OpenAI Universe was very exciting when it first came out. With Universe, it was suddenly possible to train AI to play Flash games, book flights online, and perform various other real-world tasks. Unfortunately, Universe never really took off in the AI world. I don’t know why others aren’t using Universe, but I can tell you why I’m not using it and why I am working hard to build an alternative.
Since Universe has a lot of moving pieces, I’ll give a basic overview of how it works. Every Universe environment runs an instance of Chrome inside a Docker container. An AI interacts with the environment using VNC, which can send keyboard and mouse inputs to Chrome and receive back screen images in real time. To train RL agents on Flash games, Universe uses OCR to read the score off the screen and send it back to the agent as a reward signal. A program in the container controls game flow by looking at the screen and waiting for menus and “game over” pages.
In my view, the biggest problem with Universe is that VNC and Flash need to run in real time. This means that any hiccups on your training machine (e.g. a CPU spike due to a software update) might suddenly change the frame rate at which your AI experiences its virtual environment. It also means that you can’t run Universe at all on a slow machine. This rules out many cloud-hosting instances, for example many EC2 t2 instances.
Since Flash games are hard to reverse-engineer, Universe has no choice but to look at the screen to figure out the state of a game. This approach isn’t very stable. Imagine a game where the “game over” screen fades in gradually, but the “Submit Highscore” button on said screen can be pressed before the fade is complete. If you are running a random agent (one which clicks randomly), it might hit “Submit Highscore” before Universe is able to detect the “game over” screen. The result is that a strange new screen will pop up instead of the “game over” screen, and the Universe infrastructure will crash. I talk more about this flaw in this unresolved Github issue. This is a real issue because most RL algorithms start by taking random actions to explore the environment.
On top of the problems I just mentioned, it seems that OpenAI has internally abandoned Universe. When OpenAI unveiled Universe six months ago, they said the following in their blog post:
In upcoming weeks, we’ll release our environment integration tools, so anyone can contribute new environment integrations.

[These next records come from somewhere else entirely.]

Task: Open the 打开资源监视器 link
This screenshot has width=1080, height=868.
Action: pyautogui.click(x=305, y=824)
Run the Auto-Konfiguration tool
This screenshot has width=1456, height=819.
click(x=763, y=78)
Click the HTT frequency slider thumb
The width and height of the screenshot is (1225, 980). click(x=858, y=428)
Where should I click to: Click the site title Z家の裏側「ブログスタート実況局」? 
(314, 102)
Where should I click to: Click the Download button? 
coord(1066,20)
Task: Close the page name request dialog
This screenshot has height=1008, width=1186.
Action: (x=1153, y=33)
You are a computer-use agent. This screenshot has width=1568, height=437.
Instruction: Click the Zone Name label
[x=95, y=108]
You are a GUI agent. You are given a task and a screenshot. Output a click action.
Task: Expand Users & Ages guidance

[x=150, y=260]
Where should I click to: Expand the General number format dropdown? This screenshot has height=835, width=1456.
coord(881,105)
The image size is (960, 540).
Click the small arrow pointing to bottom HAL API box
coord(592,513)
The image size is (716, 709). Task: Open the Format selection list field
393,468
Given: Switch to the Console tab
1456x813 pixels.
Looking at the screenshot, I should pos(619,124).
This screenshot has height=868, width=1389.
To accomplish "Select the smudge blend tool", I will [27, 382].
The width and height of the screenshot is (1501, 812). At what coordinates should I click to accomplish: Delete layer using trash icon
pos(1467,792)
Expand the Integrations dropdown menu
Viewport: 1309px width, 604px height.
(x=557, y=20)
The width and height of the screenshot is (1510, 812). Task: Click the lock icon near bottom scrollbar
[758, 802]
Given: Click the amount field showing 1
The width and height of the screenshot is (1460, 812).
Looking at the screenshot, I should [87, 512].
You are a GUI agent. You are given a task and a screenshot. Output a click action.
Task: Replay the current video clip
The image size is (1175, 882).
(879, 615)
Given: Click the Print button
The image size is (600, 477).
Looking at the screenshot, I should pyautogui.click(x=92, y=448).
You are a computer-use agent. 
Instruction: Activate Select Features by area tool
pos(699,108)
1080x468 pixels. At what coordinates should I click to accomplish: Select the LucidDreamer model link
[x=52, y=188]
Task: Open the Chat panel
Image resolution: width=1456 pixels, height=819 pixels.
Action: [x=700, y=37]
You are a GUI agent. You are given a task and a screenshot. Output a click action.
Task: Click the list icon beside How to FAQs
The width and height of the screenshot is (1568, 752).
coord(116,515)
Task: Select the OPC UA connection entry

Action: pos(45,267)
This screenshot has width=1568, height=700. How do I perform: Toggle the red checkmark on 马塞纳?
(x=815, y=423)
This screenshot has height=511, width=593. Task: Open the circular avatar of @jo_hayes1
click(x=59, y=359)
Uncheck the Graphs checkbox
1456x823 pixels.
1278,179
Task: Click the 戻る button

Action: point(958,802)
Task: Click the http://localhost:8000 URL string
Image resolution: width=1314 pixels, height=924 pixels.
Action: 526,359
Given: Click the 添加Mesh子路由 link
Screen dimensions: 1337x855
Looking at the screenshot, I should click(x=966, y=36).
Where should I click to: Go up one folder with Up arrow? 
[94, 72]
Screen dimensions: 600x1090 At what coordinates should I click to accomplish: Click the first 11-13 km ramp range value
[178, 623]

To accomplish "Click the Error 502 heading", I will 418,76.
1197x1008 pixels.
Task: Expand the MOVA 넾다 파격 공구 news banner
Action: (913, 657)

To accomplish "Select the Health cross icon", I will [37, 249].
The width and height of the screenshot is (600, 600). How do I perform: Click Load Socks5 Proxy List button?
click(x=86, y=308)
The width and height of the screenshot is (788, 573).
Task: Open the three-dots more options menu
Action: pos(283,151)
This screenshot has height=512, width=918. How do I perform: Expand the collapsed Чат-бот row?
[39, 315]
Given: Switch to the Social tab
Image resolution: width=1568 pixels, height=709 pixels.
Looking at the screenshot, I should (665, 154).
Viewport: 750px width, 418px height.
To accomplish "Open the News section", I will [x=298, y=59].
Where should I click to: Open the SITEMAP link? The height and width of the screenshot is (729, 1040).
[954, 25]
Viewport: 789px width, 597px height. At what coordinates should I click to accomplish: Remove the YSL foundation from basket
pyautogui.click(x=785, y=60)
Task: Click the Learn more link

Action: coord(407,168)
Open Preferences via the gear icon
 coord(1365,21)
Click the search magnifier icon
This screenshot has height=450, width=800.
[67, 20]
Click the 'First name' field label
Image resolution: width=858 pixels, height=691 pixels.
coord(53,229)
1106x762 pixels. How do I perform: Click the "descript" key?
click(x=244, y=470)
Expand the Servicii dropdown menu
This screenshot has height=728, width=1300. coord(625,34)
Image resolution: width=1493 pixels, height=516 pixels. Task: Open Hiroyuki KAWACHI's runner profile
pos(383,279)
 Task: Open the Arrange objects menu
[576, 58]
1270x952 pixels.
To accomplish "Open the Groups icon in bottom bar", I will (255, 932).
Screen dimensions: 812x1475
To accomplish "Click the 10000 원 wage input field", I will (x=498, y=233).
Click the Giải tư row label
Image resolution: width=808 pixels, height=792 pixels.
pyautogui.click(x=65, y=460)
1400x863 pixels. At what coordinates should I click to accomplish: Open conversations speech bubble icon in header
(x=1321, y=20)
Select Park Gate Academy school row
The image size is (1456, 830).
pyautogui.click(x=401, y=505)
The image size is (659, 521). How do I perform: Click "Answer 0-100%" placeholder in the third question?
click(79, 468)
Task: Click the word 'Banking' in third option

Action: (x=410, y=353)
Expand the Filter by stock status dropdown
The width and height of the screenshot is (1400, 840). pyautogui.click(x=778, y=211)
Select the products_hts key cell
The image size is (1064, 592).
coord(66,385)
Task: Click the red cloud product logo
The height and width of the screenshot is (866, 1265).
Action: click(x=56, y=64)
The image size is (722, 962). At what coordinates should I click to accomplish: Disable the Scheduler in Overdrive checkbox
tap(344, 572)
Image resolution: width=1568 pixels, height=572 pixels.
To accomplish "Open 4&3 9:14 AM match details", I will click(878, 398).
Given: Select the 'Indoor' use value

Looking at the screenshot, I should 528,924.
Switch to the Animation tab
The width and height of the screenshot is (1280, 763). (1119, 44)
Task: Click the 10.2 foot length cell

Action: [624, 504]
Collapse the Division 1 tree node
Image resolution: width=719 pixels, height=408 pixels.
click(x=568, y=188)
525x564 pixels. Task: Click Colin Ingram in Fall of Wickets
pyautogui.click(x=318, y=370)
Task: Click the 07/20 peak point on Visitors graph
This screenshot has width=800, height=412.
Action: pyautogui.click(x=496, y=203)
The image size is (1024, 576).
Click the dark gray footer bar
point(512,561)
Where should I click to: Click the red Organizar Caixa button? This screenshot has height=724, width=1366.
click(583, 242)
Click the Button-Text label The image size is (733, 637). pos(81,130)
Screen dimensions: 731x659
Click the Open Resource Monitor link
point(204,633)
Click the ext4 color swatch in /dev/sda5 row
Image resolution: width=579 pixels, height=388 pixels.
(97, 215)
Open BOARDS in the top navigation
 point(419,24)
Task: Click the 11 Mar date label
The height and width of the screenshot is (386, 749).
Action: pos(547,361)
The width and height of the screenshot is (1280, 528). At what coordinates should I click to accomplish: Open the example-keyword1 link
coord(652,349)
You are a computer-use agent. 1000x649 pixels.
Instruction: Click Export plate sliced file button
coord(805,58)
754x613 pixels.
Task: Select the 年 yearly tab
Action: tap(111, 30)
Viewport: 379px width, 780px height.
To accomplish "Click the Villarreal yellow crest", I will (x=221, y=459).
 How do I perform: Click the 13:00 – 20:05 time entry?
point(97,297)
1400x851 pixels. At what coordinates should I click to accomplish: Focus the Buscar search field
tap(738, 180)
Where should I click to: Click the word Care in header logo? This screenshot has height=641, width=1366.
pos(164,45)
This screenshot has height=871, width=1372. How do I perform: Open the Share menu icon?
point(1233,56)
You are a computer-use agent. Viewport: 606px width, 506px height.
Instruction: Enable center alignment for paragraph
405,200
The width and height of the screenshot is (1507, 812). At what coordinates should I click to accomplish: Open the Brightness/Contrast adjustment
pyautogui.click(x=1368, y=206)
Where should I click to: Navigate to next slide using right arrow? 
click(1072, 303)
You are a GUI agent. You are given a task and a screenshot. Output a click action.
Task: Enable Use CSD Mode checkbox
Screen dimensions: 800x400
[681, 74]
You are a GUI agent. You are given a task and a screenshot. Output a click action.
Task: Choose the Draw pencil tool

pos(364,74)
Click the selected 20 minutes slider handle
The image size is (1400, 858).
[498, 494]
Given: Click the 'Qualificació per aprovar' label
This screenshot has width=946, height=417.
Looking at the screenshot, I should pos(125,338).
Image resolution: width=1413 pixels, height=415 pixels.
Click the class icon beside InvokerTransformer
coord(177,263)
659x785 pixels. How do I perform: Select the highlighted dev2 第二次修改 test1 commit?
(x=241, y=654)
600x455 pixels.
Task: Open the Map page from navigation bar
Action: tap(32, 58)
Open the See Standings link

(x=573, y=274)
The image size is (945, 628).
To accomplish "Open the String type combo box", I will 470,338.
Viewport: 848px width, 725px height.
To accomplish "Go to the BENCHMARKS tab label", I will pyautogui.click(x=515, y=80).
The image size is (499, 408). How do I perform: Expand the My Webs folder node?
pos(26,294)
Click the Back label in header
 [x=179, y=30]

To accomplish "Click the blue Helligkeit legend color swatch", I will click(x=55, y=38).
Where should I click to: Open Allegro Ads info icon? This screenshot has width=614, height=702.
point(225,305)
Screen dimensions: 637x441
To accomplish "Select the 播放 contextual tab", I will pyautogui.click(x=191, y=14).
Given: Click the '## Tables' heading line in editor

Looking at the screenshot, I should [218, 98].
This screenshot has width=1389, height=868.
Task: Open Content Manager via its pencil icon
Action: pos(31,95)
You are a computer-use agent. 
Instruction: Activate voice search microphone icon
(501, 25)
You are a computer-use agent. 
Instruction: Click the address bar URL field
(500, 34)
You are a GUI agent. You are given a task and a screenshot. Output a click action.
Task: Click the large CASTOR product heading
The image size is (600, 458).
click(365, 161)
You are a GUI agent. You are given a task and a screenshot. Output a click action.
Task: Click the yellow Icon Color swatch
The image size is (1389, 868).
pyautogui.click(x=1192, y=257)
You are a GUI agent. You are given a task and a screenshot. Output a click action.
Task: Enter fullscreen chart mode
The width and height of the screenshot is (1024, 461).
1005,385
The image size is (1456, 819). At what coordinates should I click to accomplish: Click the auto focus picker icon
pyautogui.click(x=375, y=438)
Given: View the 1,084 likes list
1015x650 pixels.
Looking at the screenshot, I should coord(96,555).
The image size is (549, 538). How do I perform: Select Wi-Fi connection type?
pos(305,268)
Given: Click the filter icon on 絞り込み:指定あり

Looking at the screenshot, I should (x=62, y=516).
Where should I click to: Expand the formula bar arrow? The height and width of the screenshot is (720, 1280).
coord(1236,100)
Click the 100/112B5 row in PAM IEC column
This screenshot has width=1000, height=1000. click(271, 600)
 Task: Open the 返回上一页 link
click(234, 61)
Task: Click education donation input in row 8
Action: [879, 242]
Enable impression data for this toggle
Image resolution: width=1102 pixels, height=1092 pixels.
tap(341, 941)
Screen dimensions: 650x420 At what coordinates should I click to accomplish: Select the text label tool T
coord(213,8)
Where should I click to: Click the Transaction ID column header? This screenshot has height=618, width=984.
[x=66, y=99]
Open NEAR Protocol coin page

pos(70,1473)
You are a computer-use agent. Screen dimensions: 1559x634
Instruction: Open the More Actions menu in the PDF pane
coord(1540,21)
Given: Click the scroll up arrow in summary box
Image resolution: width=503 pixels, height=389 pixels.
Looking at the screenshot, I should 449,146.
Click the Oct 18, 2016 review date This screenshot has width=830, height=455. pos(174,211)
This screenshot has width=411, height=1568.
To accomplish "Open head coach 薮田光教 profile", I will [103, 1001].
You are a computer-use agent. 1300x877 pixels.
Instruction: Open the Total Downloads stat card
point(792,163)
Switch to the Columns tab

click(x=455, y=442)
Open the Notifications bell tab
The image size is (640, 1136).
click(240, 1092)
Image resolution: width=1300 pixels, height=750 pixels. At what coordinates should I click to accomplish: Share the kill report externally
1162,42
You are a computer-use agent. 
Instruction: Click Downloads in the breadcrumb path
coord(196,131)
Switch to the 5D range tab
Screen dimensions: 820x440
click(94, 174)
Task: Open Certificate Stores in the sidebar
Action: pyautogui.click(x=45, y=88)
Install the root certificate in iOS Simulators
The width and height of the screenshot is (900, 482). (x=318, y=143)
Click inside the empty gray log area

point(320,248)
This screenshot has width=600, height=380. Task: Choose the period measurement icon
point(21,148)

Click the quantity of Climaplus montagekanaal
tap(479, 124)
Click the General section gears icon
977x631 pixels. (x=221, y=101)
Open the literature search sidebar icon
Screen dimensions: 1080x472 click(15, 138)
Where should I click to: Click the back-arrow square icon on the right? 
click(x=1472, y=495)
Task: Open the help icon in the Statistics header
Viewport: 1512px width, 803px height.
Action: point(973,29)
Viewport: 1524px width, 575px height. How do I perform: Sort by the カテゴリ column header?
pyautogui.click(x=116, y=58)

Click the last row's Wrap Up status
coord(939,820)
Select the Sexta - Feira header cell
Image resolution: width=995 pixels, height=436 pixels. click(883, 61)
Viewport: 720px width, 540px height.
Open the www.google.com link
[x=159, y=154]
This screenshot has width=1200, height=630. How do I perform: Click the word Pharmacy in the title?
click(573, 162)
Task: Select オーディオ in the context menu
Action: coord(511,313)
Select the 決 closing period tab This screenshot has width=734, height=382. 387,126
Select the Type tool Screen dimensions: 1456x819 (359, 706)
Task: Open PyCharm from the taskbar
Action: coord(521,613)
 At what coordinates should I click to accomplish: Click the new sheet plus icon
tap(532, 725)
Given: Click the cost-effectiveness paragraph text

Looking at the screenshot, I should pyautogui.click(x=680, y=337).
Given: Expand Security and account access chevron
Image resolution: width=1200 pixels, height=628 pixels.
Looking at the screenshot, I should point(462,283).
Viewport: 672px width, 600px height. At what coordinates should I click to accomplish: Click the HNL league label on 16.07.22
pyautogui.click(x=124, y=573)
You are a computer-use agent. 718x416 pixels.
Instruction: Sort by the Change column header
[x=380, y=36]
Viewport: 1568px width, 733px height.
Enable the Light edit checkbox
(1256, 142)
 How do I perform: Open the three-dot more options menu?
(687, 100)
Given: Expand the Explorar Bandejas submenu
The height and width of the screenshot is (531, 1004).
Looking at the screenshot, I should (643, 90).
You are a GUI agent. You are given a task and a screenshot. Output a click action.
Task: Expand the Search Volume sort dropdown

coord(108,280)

I guess weeks turned into months turned into never. Those tools are still not available. In the same blog post, they also promised demonstration data:
We’re compiling a large dataset of human demonstrations on Universe environments, which will be released publicly.
That never happened either, which saddens me since I would have loved to get my hands on that data.
In μniverse, it is easy to guarantee that all actions are “safe”. In other words, μniverse ensures that there is nothing the agent can do to escape or break its environment. For example, it is easy to disable things like the “Back to Main Menu” button present in many games. Universe attempted to do this by forbidding clicks at certain locations, but it is undocumented and not fully supported.
I’ve been adding games to μniverse for a few weeks now. Right now I’ve integrated 27 games, and I expect that number to keep rising (update Jun 26, 2017: up to 54 games now). As I go, I’ve been training AI agents on some of the new games. It’s very satisfying to see AI perform better than me at some games. Throughout this process, I have to say that μniverse has felt more stable than Universe (I’ve trained games using both systems). μniverse is also much faster in terms of environment boot times, but that’s just a bonus.